• _What is needed_: The listing below holds a line with "Task: Click the password storage options icon" and a line with "The image size is (585, 315).". Reproduce those two lines exactly, plus everything between them.
(Material for this exercise begins)
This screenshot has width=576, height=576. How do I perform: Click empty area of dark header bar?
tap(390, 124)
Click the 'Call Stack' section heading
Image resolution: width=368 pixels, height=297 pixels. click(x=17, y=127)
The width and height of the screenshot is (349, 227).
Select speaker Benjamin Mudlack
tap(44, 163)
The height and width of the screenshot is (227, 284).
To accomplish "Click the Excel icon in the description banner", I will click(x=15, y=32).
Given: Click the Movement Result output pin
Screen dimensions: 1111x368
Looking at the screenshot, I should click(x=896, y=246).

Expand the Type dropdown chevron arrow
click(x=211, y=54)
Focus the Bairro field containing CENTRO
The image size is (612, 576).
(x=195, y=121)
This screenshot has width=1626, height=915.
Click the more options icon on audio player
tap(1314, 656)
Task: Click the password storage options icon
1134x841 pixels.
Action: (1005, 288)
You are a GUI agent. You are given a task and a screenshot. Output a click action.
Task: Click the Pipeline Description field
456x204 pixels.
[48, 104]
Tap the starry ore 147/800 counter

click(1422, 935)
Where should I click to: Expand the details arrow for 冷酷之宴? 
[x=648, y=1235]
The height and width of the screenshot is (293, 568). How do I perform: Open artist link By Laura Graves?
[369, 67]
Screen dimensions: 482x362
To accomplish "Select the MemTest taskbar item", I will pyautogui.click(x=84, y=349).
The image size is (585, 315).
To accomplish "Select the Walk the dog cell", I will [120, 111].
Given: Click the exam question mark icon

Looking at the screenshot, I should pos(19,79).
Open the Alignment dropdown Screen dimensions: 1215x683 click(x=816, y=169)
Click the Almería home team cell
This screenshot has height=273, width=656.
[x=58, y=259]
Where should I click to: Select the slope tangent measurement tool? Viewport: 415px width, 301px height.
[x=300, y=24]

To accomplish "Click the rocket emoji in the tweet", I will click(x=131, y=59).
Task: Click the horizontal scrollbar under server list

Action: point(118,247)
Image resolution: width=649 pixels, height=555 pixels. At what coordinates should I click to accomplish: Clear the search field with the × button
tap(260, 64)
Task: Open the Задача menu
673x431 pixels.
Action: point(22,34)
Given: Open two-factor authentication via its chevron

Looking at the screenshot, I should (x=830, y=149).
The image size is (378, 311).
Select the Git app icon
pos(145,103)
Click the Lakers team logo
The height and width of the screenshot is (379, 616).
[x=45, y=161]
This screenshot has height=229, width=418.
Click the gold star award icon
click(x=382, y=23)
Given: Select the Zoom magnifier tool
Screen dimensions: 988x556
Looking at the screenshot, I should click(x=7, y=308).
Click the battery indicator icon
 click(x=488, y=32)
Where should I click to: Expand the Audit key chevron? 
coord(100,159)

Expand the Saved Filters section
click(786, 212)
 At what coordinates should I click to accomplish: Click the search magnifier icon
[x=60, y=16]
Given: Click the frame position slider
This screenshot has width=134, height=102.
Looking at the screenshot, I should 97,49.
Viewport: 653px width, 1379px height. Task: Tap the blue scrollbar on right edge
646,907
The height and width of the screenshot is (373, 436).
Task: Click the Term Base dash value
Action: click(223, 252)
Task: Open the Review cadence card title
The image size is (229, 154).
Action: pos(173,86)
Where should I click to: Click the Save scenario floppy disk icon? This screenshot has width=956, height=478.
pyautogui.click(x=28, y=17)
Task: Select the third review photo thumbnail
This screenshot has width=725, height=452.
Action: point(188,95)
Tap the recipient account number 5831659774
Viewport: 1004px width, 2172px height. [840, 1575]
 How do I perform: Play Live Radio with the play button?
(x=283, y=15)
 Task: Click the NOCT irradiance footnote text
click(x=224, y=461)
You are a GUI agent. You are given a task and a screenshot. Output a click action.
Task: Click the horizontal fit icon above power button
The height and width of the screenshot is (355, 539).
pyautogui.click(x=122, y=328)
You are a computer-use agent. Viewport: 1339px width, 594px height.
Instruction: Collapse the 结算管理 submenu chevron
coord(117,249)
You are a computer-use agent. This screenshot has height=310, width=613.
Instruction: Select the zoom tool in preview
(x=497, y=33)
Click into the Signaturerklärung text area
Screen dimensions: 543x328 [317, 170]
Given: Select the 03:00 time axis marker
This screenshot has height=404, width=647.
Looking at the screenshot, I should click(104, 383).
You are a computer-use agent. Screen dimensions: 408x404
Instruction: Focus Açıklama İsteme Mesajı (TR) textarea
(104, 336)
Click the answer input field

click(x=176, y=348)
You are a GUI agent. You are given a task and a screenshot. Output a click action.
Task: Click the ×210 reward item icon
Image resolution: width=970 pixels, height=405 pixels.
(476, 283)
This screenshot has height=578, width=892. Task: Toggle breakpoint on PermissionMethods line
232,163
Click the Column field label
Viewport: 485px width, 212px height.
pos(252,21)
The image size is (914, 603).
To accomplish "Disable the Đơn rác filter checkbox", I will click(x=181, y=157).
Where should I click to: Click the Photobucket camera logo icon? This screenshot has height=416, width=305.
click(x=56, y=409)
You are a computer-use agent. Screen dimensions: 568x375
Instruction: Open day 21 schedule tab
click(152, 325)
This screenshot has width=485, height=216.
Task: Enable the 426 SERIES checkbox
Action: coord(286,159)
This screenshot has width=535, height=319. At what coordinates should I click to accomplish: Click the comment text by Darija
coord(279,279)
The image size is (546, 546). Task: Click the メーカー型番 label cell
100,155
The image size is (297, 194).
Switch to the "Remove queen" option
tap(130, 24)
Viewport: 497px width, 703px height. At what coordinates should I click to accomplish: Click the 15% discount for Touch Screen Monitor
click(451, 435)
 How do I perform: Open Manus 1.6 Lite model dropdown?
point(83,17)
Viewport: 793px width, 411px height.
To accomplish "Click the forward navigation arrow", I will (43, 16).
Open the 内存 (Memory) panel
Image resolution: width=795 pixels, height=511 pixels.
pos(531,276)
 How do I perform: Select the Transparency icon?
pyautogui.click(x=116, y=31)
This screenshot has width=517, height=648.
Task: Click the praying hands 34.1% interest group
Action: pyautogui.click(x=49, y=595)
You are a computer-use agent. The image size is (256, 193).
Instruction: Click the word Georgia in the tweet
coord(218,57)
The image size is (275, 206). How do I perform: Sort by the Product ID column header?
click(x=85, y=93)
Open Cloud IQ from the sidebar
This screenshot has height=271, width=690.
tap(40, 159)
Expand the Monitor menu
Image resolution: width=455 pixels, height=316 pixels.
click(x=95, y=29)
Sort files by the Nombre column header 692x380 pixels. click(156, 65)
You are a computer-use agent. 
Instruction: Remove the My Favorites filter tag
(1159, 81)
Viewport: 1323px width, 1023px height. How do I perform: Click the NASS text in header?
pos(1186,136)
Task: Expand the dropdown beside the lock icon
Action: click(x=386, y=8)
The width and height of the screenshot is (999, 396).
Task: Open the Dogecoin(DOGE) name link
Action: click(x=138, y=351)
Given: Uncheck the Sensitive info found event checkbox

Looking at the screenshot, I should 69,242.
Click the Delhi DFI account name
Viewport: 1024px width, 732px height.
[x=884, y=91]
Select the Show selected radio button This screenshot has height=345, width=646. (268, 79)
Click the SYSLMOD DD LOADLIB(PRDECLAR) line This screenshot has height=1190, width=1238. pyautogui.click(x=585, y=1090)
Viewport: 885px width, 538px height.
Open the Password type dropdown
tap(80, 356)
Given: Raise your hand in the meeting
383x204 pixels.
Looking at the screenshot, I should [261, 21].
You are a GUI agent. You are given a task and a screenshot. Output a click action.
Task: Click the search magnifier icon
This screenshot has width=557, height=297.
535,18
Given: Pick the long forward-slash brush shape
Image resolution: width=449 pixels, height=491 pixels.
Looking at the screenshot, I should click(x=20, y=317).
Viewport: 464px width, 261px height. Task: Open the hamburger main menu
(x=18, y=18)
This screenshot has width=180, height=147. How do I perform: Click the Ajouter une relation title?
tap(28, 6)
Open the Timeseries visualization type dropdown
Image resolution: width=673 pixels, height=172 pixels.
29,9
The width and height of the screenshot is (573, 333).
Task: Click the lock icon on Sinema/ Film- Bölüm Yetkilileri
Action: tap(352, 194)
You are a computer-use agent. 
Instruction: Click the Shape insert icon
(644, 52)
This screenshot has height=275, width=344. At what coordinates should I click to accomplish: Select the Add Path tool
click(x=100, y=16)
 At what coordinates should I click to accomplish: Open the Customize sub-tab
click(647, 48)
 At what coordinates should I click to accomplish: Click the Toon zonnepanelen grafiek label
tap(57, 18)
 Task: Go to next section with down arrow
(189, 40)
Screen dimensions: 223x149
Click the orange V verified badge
(Material for this exercise ends)
• _Task output_:
Task: Click the password storage options icon
1134x841 pixels.
Action: (1005, 288)
You are a GUI agent. You are given a task and a screenshot. Output a click action.
Task: Click the Pipeline Description field
456x204 pixels.
[48, 104]
Tap the starry ore 147/800 counter

click(1422, 935)
Where should I click to: Expand the details arrow for 冷酷之宴? 
[x=648, y=1235]
The height and width of the screenshot is (293, 568). How do I perform: Open artist link By Laura Graves?
[369, 67]
Screen dimensions: 482x362
To accomplish "Select the MemTest taskbar item", I will pyautogui.click(x=84, y=349).
The image size is (585, 315).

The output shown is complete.